La crisis de la covid-19 obliga a cerrar la Casa Trampolín
El día a día de la Casa estaba gestionado por voluntarios y estudiantes universitarios en prácticas que dirigían todas las propuestas formativas y culturales que se desarrollaban. Hasta hace unos meses, el bar y la cocina de la Casa del Trampolín se había convertido en un sitio muy popular entre los vecinos de Nørrebro, sobre todo por las cenas comunitarias que se organizaban cada semana. Pero con la llegada de la pandemia de la covid-19 y las restricciones sanitarias, la Casa lleva desde el mes de diciembre cerrada al público y su futuro pende de un hilo. “La crisis del coronavirus ha afectado muy seriamente la economía del proyecto”, explica Martin Goll. “Durante el otoño esperábamos la llegada de donaciones privadas, pero no han llegado”.

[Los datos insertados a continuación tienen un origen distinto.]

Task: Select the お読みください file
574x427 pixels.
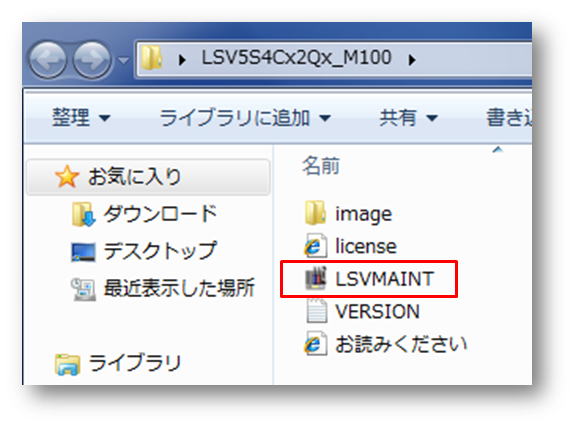Action: pyautogui.click(x=385, y=344)
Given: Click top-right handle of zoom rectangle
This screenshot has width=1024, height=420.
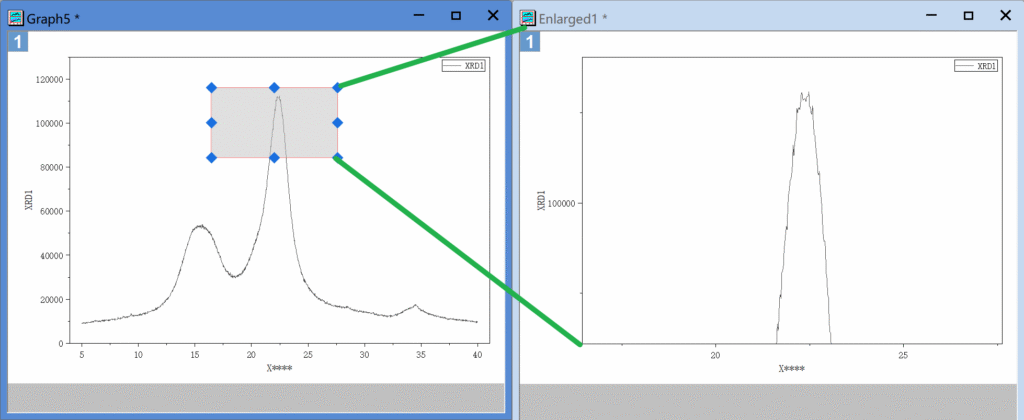Looking at the screenshot, I should point(337,88).
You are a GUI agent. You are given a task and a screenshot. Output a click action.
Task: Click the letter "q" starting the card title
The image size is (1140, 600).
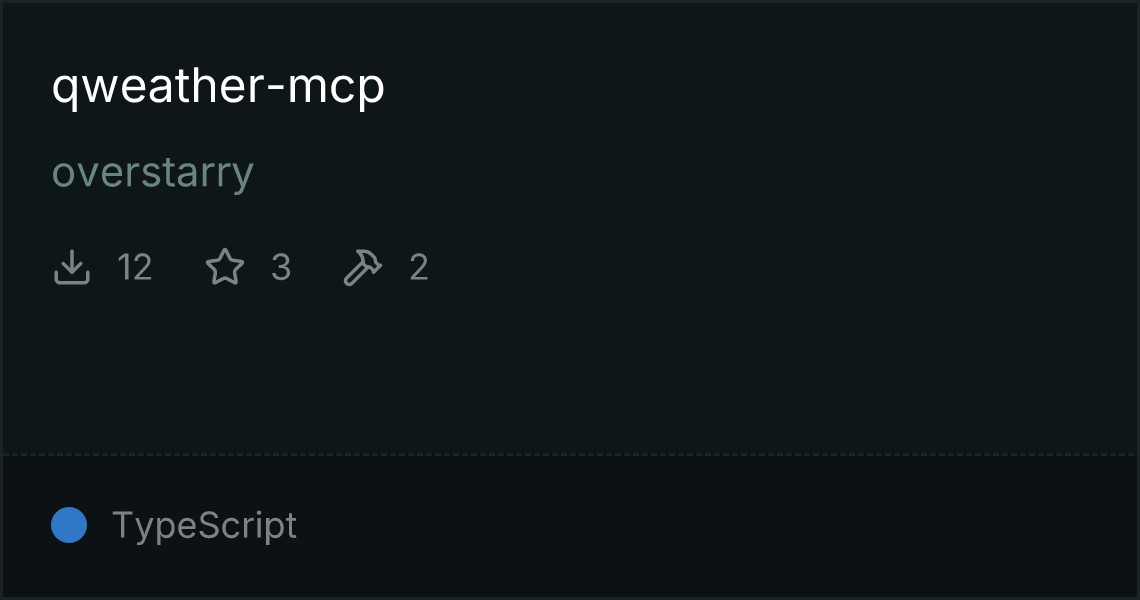63,91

El pasado uno de enero se supo que la Casa del Trampolín ya no volverá a abrir, lo que ha supuesto un mazazo enorme para toda la comunidad que formaba parte de su ecosistema. Pero Goll aclara: “El proyecto y las ideas no se terminan aquí, hemos luchado mucho y nos llevamos todos los aprendizajes y los métodos para continuar aportando a la sociedad, estamos seguros de que en plena crisis, para muchas personas somos más necesarios que nunca”.